* CHALLENGE *
Reproduce each line of the items below that contains the string "pixels".

* ENTRIES *
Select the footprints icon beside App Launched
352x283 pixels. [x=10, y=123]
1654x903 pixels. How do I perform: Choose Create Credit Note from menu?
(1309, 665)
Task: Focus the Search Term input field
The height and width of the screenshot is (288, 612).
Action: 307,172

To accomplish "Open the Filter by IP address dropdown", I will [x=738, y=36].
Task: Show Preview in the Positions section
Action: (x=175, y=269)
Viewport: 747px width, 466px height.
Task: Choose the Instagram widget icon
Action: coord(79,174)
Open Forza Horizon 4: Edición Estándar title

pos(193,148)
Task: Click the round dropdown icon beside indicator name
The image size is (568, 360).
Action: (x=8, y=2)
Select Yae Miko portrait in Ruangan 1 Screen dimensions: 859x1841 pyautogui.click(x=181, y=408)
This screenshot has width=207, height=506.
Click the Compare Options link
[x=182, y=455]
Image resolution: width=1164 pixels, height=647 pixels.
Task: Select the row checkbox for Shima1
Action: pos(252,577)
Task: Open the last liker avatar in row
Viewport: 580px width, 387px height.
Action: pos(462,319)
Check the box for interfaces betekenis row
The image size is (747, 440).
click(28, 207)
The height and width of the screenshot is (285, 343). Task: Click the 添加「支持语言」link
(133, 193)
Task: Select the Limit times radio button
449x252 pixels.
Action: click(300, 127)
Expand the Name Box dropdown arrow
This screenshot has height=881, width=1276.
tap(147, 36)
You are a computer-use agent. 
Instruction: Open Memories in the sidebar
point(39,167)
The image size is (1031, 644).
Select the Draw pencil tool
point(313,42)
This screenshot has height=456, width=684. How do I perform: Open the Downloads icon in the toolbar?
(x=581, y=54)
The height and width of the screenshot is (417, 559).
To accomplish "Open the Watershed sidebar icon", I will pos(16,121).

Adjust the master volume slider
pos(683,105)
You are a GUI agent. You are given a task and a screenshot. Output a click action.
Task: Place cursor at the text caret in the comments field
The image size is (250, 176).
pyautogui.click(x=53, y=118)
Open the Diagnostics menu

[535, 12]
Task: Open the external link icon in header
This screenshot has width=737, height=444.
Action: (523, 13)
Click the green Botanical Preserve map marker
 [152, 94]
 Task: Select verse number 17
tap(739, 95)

* EXERCISE SOLUTION *
352x283 pixels. [x=10, y=123]
1654x903 pixels. How do I perform: Choose Create Credit Note from menu?
Image resolution: width=1164 pixels, height=647 pixels.
449x252 pixels.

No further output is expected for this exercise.